■ **GIVEN RECORDS**
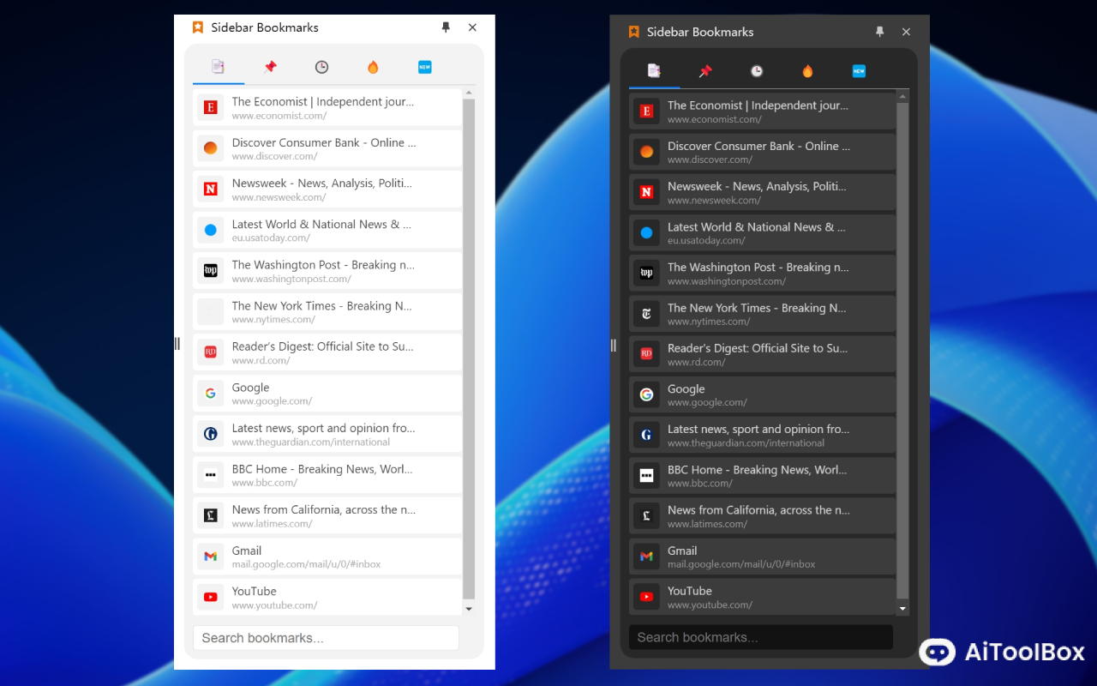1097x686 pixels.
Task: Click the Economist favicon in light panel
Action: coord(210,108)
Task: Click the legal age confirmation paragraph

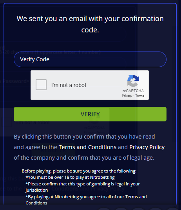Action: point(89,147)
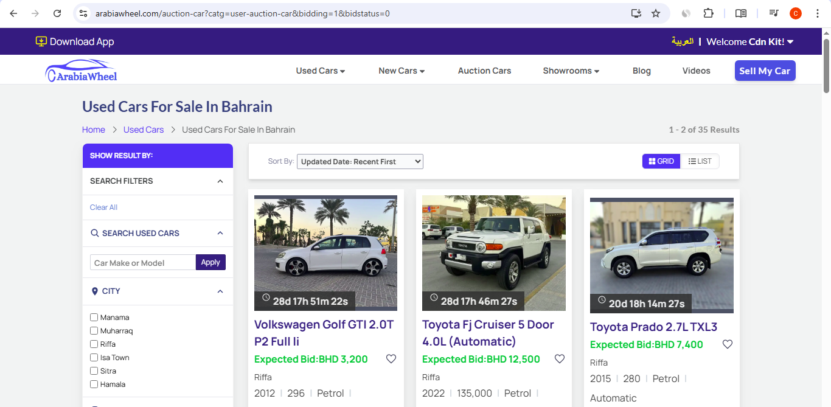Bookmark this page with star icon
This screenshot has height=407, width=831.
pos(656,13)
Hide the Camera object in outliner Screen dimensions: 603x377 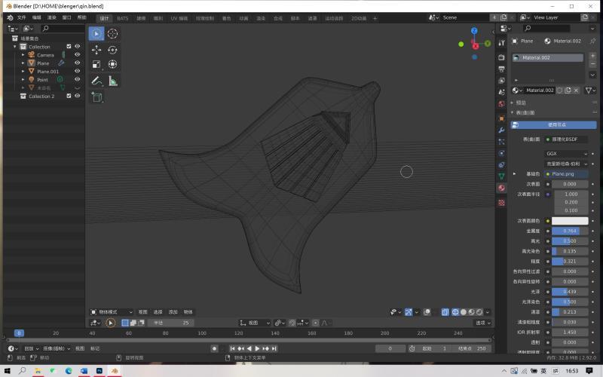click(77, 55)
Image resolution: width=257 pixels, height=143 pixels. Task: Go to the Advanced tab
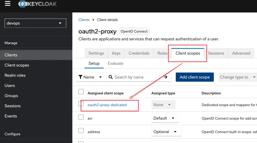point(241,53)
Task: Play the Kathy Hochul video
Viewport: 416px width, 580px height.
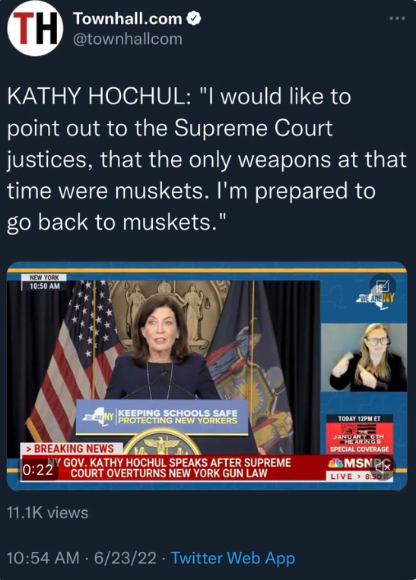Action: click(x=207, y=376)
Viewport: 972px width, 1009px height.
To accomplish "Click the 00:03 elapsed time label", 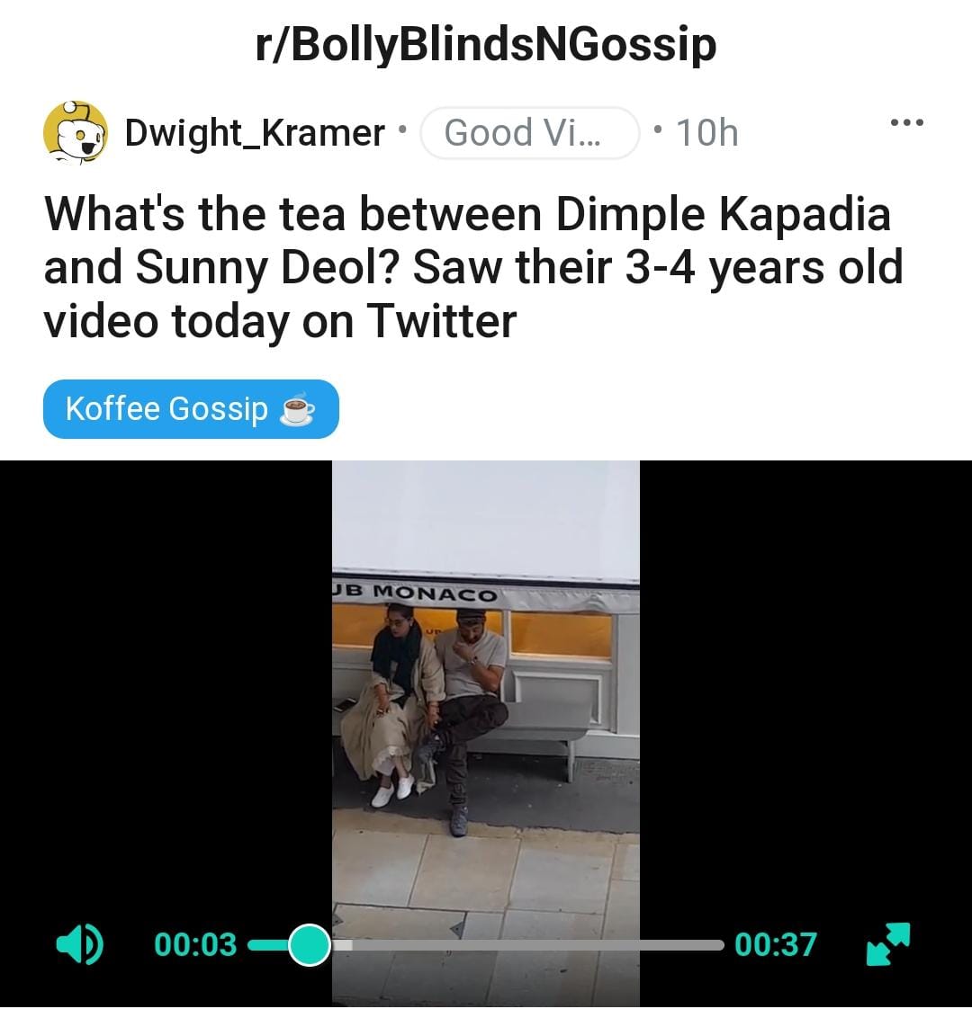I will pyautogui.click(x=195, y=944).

* * *

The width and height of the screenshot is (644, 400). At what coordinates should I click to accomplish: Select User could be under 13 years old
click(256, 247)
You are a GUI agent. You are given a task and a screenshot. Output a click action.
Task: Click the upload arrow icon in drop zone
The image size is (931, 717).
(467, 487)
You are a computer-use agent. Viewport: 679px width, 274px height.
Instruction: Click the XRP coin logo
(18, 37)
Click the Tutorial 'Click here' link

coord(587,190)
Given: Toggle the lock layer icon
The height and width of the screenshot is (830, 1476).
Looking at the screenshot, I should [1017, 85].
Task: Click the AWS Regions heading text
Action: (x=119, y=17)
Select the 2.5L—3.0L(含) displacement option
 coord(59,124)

■ **STATED PROBLEM**
Update the rows from the line containing "Given: Toggle the lock layer icon" through the line containing "coord(59,124)" by replacing "displacement option" with "engine size option", and change nothing else.

■ **FINAL RESULT**
Given: Toggle the lock layer icon
The height and width of the screenshot is (830, 1476).
Looking at the screenshot, I should [1017, 85].
Task: Click the AWS Regions heading text
Action: (x=119, y=17)
Select the 2.5L—3.0L(含) engine size option
 coord(59,124)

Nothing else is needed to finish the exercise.